If the underlying distributions are normal then the z-statistic is the difference between the sample means divided by the true population variance of the sample means. Of course, if we do not know the true variances -- we have to estimate them. We, therefore, use the t-distribution and substitute sample quantities for population quantities, which is something we do frequently in statistics. This ratio is an approximate z-statistic -- Gosset published the exact distribution under the pseudonym "Student" and the test is often called the "Student t" test. If we can assume that the variances are equal, an assumption we will make whenever possible, then we can pool or combine the two sample variances to get the pooled standard deviation shown below.

Our pooled statistic is the pooled standard deviation \(s_p\) times the square root of the sum of the inverses of the two sample sizes. The t-statistic is a signal-to-noise ratio, a measure of how far apart the means are for determining if they are really different.

Does the data provide evidence that the true means differ? Let's test \(H_0 \colon \mu_1 = \mu_2\)

We will now calculate the test statistic, which is

2-sample t-Test Statistic
\(t=\dfrac{\bar{y}_1-\bar{y}_2}{S_p \sqrt{\dfrac{1}{n_1}+\dfrac{1}{n_2}}}\)

This is always a relative question. Are they different relative to the variation within the groups? Perhaps, they look a bit different. Our t-statistic turns out to be -2.19. If you know the t-distribution, you should then know that this is a borderline value and therefore requires that we examine carefully whether these two samples are really far apart.

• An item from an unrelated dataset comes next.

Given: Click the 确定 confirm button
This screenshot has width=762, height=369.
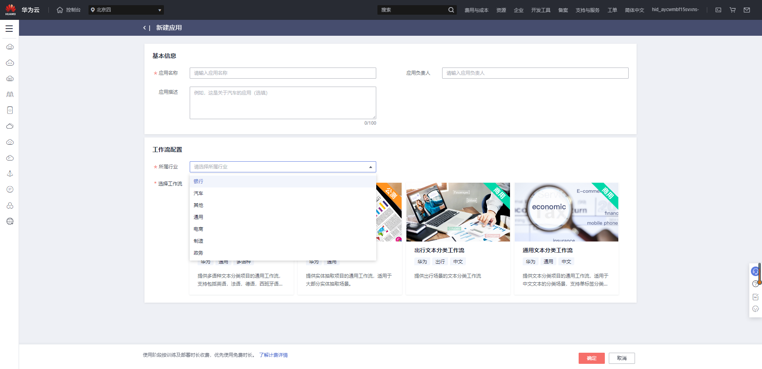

We compare the sample t to the distribution with the appropriate d.f.. We typically will calculate just the p-value which is the probability of finding the value at least as extreme as the one in our sample. This is under the assumption of the null hypothesis that our means are equal. The p-value in our example is essentially 0.043 as shown in the Minitab output below.

Two-Sample T-test and CI:y, Trt

Two-sample T for y

Trt N Mean StDev SE Mean
1 10 16.764 0.316 0.10
2 10 17.042 0.248 0.078

Difference = mu(1) - mu(2)

Estimate for difference: -0.278

95% CI for difference: (-0.546, -0.010)

T-Test of difference = 0 (vs not =): T-Value = -2.19 P-Value = 0.043 DF = 17

Normal probability plots look reasonable.

plot

Confidence intervals involve finding an interval, in this case, the interval is about the difference in means. We want to find upper and lower limits that include the true difference in the means with a specified level of confidence, typically we will use 95%.

In the cases where we have a two-sided hypothesis test which rejects the null hypothesis, then the confidence interval will not contain 0. In our example above we can see in the Minitab output that the 95% confidence interval does not include the value 0, the hypothesized value for the difference, when the null hypothesis assumes the two means are equal.